Iron Physiology and Its Impact on Atopic Diseases: An EAACI Taskforce Report

Iron is essential for oxygen transport, energy metabolism, and immune regulation. Yet iron deficiency is the most common micronutrient disorder across all age groups, affecting nearly one quarter of the global population. Iron deficiency triggers nutritional immunity, a host defense mechanism that withholds and redistributes iron, contributing to increased morbidity and mortality. This review outlines normal iron physiology, distribution and absorption pathways and on the consequences of deficiency across body compartments, with particular attention to type 2-driven diseases.
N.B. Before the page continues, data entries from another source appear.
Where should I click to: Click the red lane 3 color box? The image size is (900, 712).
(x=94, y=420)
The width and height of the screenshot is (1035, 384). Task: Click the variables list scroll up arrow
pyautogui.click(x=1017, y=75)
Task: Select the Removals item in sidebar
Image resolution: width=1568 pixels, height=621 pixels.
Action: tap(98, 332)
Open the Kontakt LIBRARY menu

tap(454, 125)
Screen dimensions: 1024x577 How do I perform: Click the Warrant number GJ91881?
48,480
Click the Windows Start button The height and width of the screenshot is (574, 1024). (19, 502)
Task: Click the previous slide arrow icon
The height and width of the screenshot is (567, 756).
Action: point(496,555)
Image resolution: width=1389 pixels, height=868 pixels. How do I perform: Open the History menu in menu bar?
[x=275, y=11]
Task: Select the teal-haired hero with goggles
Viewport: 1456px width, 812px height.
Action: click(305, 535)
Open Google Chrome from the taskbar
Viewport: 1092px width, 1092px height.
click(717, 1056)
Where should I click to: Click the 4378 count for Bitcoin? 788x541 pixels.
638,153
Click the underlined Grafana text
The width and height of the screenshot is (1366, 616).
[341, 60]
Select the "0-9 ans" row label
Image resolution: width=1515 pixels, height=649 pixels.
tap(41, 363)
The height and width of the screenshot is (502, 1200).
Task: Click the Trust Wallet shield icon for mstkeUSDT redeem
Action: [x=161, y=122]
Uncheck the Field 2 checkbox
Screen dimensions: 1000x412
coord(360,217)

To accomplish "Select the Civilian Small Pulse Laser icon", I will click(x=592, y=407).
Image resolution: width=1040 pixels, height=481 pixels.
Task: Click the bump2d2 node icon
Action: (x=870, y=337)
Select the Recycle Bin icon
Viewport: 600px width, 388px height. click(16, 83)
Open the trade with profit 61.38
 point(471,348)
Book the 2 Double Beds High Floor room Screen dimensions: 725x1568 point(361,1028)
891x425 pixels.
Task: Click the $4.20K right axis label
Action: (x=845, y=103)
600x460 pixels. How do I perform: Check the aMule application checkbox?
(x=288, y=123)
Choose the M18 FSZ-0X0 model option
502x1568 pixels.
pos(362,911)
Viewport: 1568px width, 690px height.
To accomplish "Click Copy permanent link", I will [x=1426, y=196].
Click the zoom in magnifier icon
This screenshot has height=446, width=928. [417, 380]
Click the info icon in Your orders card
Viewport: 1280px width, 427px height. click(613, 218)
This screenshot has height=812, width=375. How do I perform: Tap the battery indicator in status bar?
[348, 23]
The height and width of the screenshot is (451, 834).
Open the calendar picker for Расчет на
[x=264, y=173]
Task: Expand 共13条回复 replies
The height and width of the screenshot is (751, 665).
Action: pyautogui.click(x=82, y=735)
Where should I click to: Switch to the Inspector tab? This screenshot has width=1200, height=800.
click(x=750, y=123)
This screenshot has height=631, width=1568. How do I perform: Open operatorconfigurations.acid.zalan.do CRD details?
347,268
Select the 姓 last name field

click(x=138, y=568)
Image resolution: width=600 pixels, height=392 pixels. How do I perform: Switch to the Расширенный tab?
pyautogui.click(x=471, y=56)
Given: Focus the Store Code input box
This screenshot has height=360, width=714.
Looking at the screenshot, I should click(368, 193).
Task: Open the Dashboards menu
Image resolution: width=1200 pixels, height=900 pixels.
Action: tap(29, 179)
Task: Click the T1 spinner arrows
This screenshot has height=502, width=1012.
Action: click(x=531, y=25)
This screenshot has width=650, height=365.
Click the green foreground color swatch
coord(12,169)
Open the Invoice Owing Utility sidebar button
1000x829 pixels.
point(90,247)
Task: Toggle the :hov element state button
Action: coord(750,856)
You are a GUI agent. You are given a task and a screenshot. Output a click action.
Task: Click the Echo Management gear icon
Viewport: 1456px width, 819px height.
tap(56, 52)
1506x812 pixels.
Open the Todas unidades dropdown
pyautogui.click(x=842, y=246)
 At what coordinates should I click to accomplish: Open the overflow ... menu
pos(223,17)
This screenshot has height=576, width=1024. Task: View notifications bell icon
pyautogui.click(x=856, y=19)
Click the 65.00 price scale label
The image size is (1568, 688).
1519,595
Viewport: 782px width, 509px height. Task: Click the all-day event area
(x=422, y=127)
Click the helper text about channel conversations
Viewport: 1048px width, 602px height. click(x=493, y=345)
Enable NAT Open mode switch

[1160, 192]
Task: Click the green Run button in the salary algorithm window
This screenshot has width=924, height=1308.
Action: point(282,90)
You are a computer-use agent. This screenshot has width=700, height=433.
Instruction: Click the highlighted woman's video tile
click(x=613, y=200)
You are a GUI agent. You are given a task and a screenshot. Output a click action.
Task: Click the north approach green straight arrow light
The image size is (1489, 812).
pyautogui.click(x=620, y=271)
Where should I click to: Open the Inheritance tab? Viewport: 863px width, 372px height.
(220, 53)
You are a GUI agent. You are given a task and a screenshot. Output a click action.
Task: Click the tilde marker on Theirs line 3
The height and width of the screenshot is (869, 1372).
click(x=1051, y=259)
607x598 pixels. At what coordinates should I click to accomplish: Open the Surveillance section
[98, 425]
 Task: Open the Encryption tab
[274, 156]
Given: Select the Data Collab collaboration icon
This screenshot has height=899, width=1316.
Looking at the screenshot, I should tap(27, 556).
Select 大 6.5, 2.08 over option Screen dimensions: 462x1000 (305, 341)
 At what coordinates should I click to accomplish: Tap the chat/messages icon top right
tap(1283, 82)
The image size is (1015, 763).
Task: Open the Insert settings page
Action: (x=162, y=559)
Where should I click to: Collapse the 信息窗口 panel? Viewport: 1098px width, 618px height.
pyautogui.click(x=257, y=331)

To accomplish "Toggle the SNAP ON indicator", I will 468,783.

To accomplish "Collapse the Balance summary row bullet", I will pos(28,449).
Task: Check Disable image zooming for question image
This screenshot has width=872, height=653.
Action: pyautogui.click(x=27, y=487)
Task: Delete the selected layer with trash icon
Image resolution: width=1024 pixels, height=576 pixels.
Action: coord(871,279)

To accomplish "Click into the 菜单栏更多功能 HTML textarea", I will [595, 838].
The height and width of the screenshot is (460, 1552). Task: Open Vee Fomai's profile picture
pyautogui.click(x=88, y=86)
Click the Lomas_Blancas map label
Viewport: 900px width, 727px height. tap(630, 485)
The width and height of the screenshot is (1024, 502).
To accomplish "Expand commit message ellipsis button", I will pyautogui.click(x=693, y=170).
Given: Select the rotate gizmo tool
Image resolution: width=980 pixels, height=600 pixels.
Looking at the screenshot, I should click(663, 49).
Beyond anemia, insufficient iron availability disrupts immune homeostasis by promoting type 2 inflammation, elevating IgE, and activating mast cells and eosinophils. Regulatory macrophages, the central hub of iron cycling, adopt an inflammatory, iron-sequestering state that reinforces malabsorption and redistribution. Epidemiology studies show higher iron-deficiency risk in allergic individuals; low maternal iron or early-life iron predisposes to eczema, wheeze, and asthma, while food-allergen elimination (notably cow's milk) further worsens anemia risk. Clinical evidence indicates that restoring iron status through diet, supplementation, or fortification lowers IgE levels, improves lung function, and alleviates symptoms of rhinitis, urticaria, and asthma. Iron may therefore represent a modifiable determinant of allergic disease development and severity. Integrating iron assessment and nutritional care into allergy management may reduce disease burden and slow the progression of allergic march.